The New Sensibility of Susan Sontag & Tom Wolfe: The "dark lady" and the man in white were an unlikely pair, but both were looking to liberate American culture

The merging of high & low culture is old hat to us, but 50 years ago Sontag & Wolfe were breaking boundaries

Published October 3, 2015 9:00PM (EDT)

 Susan Sontag, Tom Wolfe (AP/Fred Vuich)
Susan Sontag, Tom Wolfe (AP/Fred Vuich)

It was 50 years ago, in 1965, in Mademoiselle magazine, of all places, that Susan Sontag announced the existence of a “New Sensibility” afoot in American culture. By 1966, that phrase would reach a more intellectual audience with publication of her path-breaking collection of essays, "Against Interpretation."  

Sontag, however, was not the only figure in 1965 to flip that phrase around. Tom Wolfe, in the introduction to his best-selling book "The Kandy-Kolored Tangerine-Flake Streamline Baby," had exclaimed: “The hell with Mondrian, whoever the hell he is ... Yah! lower orders. The new sensibility – Baby baby baby where did our love go? – the new world, submerged so long, invisible, and now arising.”

Wolfe and Sontag jointly staking out the territory of this new sensibility? Could a more unlikely pair be imagined? Wolfe was the newspaperman given to wearing a white suit, white spats and fedora; he was smart and cynical but capable of enthusiasm, especially if it went against the grain of the mavens of elite culture. His prose hit like a howitzer, full of capital letters and exclamation points. In contrast, Sontag was the emerging “dark lady” of American letters, decked out in black turtleneck and a torrent of dark hair. She was tall and commanding; there seemed to be nothing that she had not read.
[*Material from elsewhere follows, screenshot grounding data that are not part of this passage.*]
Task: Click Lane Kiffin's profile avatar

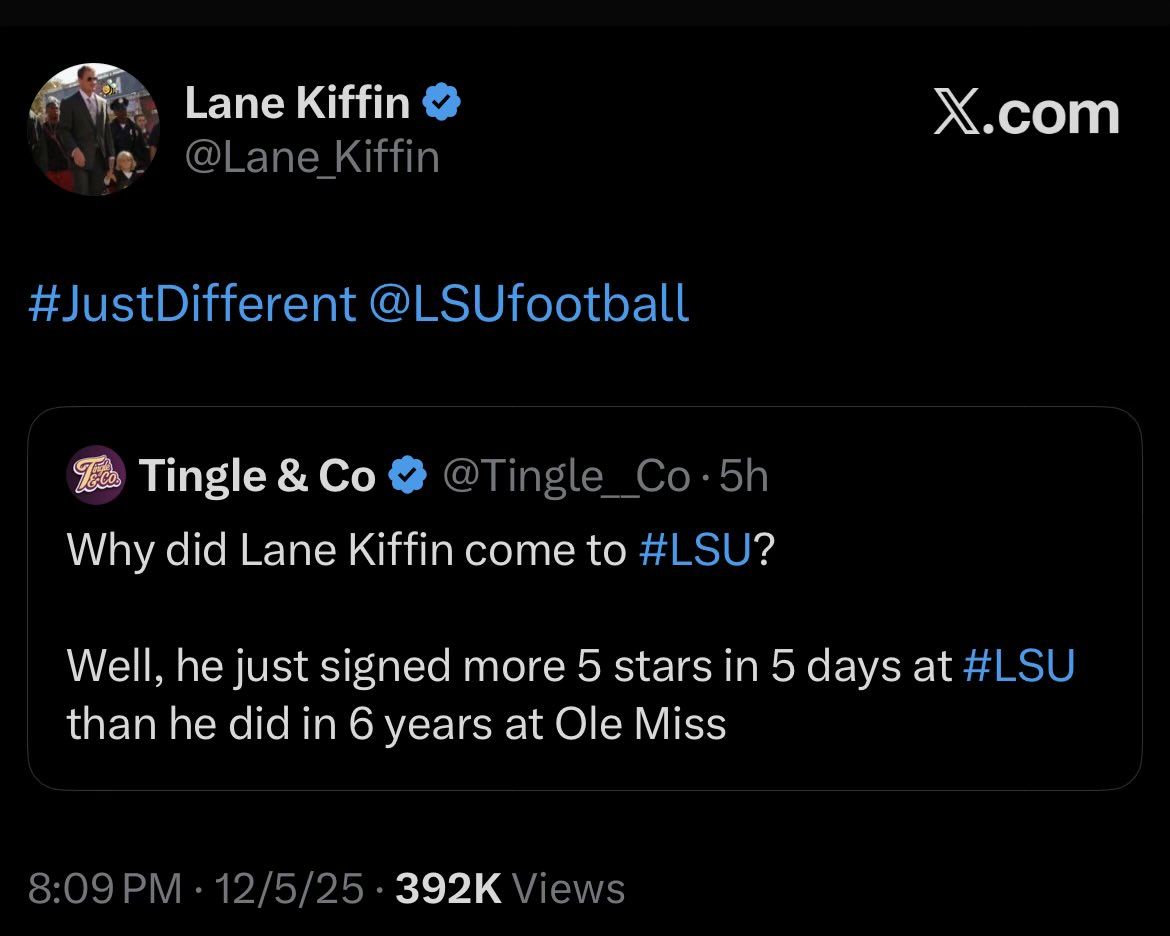Action: 93,129
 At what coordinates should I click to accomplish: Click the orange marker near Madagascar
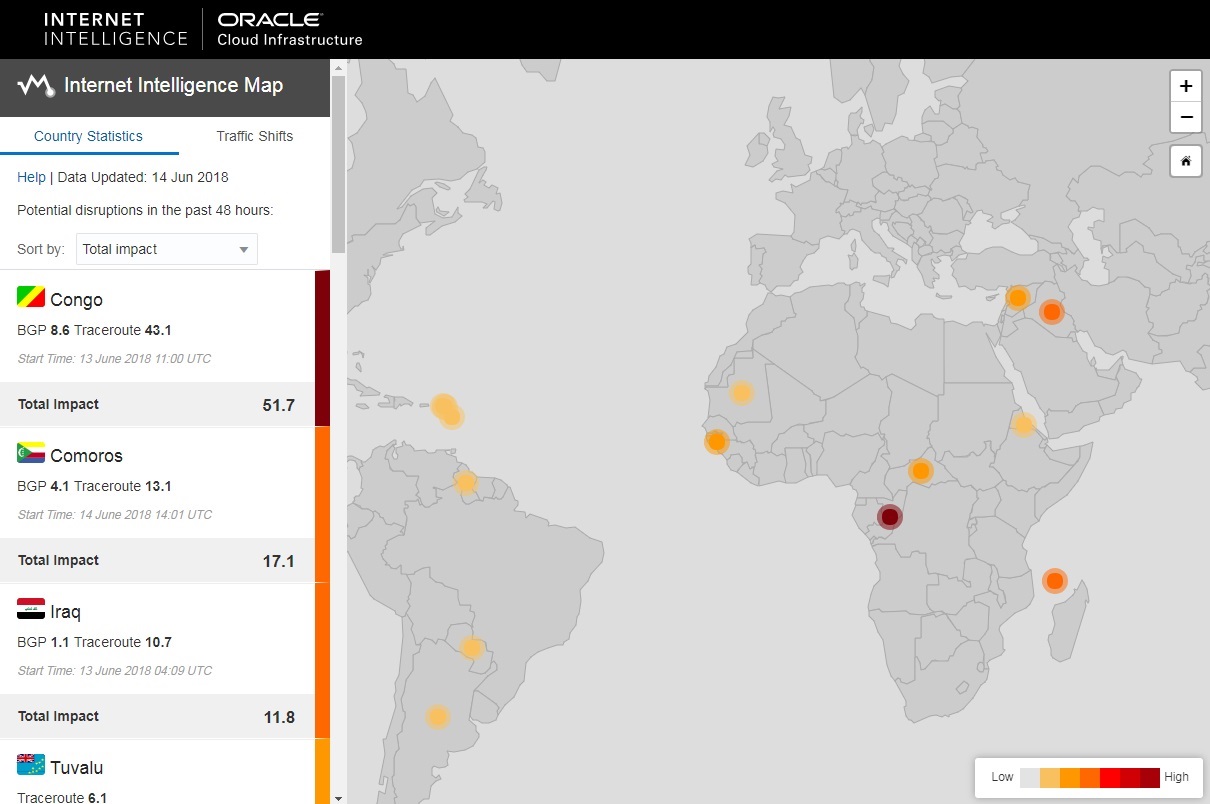tap(1054, 580)
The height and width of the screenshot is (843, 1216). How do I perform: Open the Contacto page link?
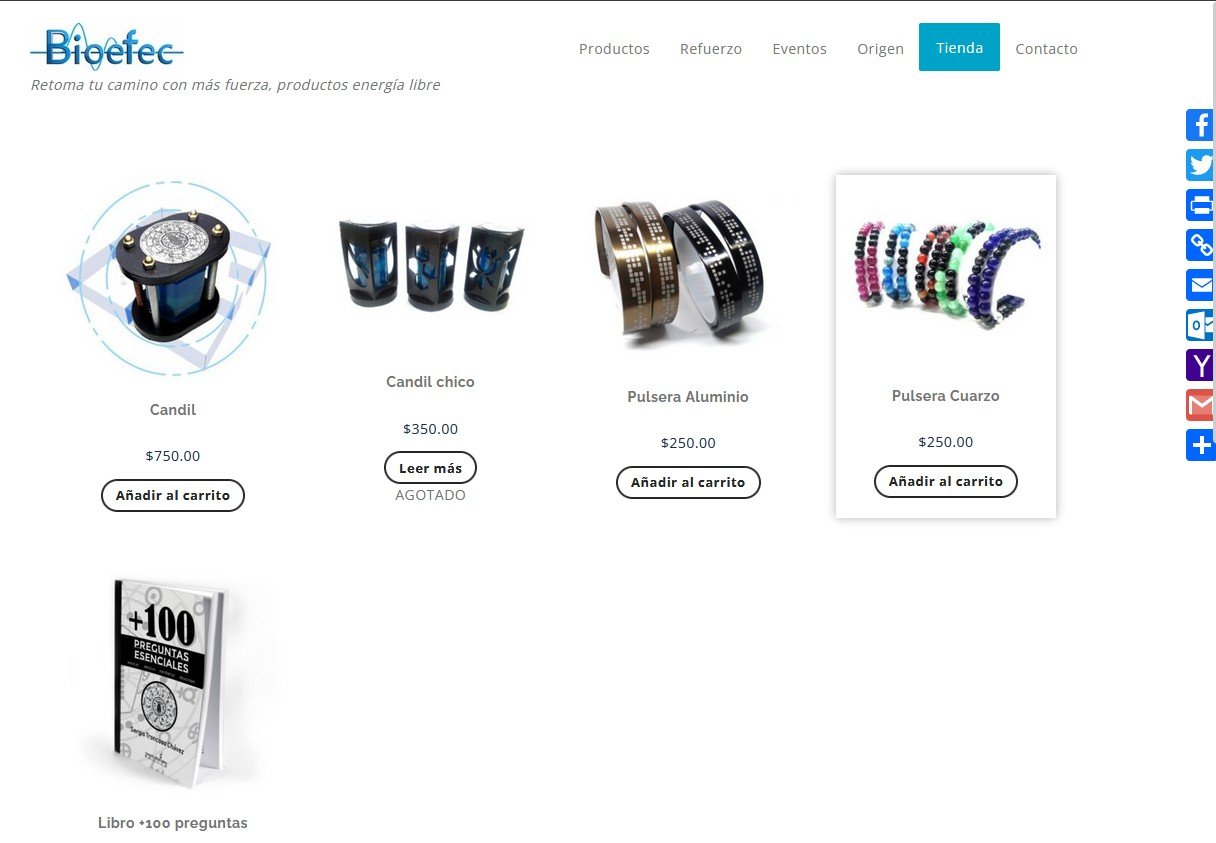point(1046,48)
Her sentences, if not quite sensuous, were beguiling, full and subtle, with a fine eye for aphorism.

Which of the pair first came up with the phrase "the New Sensibility"? Probably Sontag, because Wolfe may have been slyly poking fun at Sontag when he quoted the words “Baby baby baby where did our love go?” They were from the song “Where Did Our Love Go?,”  by the Motown Group the Supremes. It had been a No. 1 hit on the pop charts in August 1964. What’s the connection?

Although Wolfe might have appreciated the tune’s contemporary rhythm and energy, the group singing it had been singled out by Sontag in her own article on the New Sensibility. While Sontag’s roots were sunk deep in European modernism – and its most recent offshoots – she argued that elite American culture lacked a danceable beat. Why must everything be so heavy and brooding? Why must intellectuals crawl over every cultural expression like ants upon potato salad at a picnic? She famously announced that intellectuals and American culture needed to be liberated, to begin to enjoy the “sensuous surface of art without mucking about in it.” In sum, she finished the opening essay of her book with the words: “In place of a hermeneutics we need an erotics of art.”
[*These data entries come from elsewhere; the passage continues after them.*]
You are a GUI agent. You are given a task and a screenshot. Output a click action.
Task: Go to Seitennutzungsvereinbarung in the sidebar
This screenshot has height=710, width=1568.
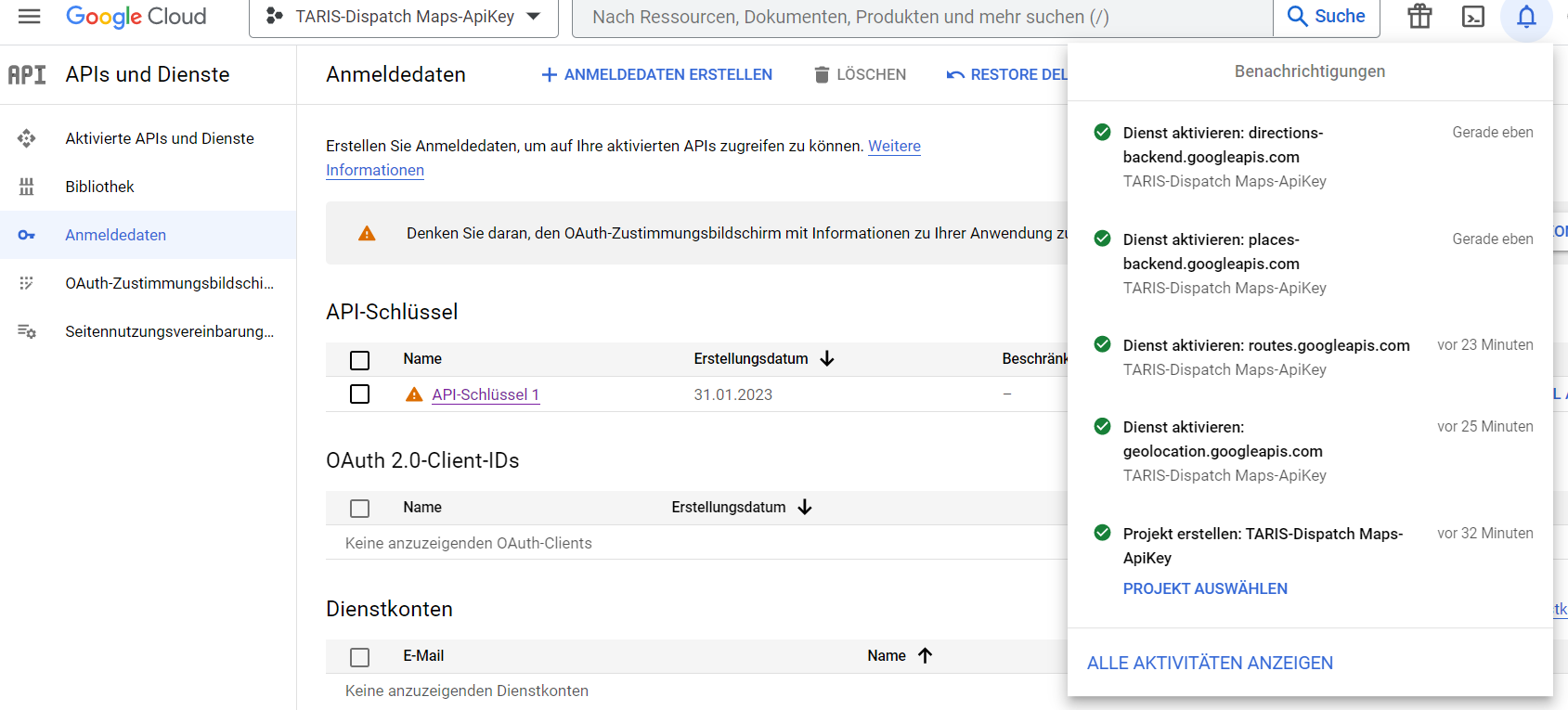point(169,331)
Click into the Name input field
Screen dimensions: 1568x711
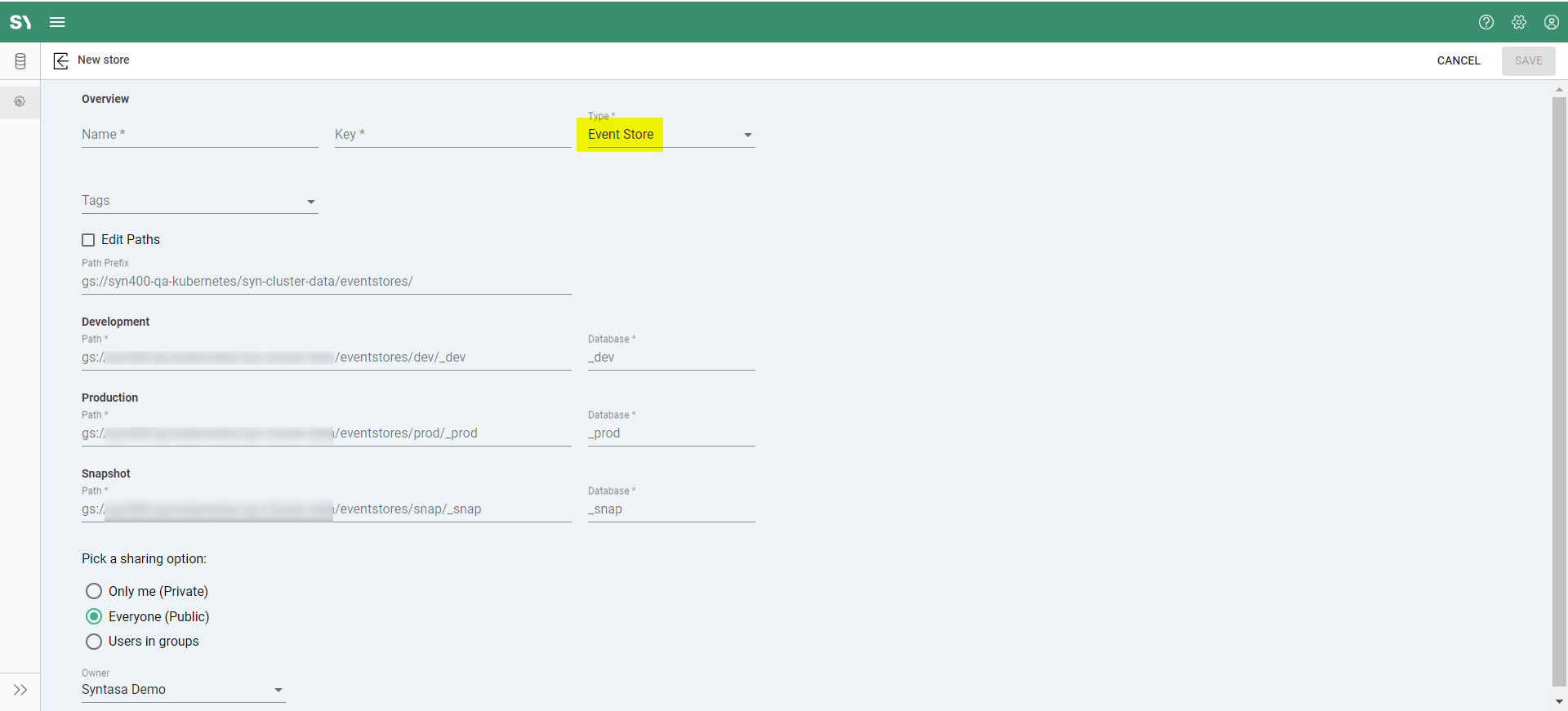click(x=199, y=135)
In 1965, The Supremes were on her mind and record turntable. In a diary entry for November, she admitted to herself, “My biggest pleasure the last two years has come from pop music (The Beatles, Dionne Warwick, the Supremes).” In her book "Against Interpretation," in the essay “One Culture and the New Sensibility,” the Supremes popped up anew. What was wrong with intellectuals, such as Sontag,  kicking off their shoes and dancing to such lively music? The edifice of high modernism would not tremble or tumble too badly. Maybe some of its imposing doors might even come ajar.

Indeed, as the essays in "Against Interpretation" indicated, the saturnine spirit of serious art existed nicely alongside the rhythms of the Supremes. Sontag, as a critic, craved both high and low art. But the films and plays, literature and art that attracted her were not quite popular. She was drawn to works that interrogated madness, bewitched with silence. She adored foreign films, cast in the Nouvelle Vague manner, that were often resistant to understanding, self-referential and anchored in the history of the medium. Her taste in fiction (present in her own novel "The Benefactor") was for prose without metaphor, a flat narrative voice, plots that were more dreamlike than logical.
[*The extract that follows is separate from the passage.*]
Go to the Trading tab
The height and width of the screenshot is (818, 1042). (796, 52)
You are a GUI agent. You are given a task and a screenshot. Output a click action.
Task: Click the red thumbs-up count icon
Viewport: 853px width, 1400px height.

Wolfe’s admiration was for quite a different world of culture, one that Sontag had never experienced – nor sought out. While they might both dig rock 'n' roll, he wanted a culture of energy, bright lights and ha cha cha.  He loved the garish and outsized, hence his attraction to Las Vegas. It had “The wheeps, beeps, freeps, electronic lulus, Boomerang Modern and Flash Gordon sunbursts.” Hardly the type of expression associated with some of Sontag’s heroes, such as Samuel Beckett or Simone Weil. Wolfe traveled the United States in search of grass-roots cultural expression. He found it in the unlikeliest of venues, at least as he presumed for a typical New York intellectual. He wrote knowingly, and sympathetically, about Junior Johnson, a race-car driver, “a modern hero.” He marveled at the craftsmanship and culture of auto detailers. He readily stooped to consider the instant celebrity of one Baby Jane Holzer, whose key attribute was tonsorial: “Her hair rises up from her head in a huge hairy corona, a huge tan mane around a narrow face . . . all that hair flowing down over a coat made of ... zebra!”

No black turtlenecks for Tom Wolfe.

The tastes of Sontag and Wolfe, in that magical year of 1965, rarely overlapped. But each of them was open to a new sensibility that was open to extremes – to pushing things, willing to go too far, ready to offend by over-expression (think here of folks gallivanting around onstage, scantily clad, engaged in some ritual with pieces of meat and fish, as in Carolee Schneemann’s performance piece “Meat Joy,” or Andy Warhol statically filming a friend sleeping, hour after hour).  Such strange, shocking performances were popping up everywhere, also found in the confrontational theatrical experimentation of the Living Theatre, the performative work of Yoko Ono, the creative egoism of Norman Mailer, and the intense fascination in art with madness, breaking boundaries and violence. (Think here of the aesthetics of the bullet-ridden scene in "Bonnie and Clyde.")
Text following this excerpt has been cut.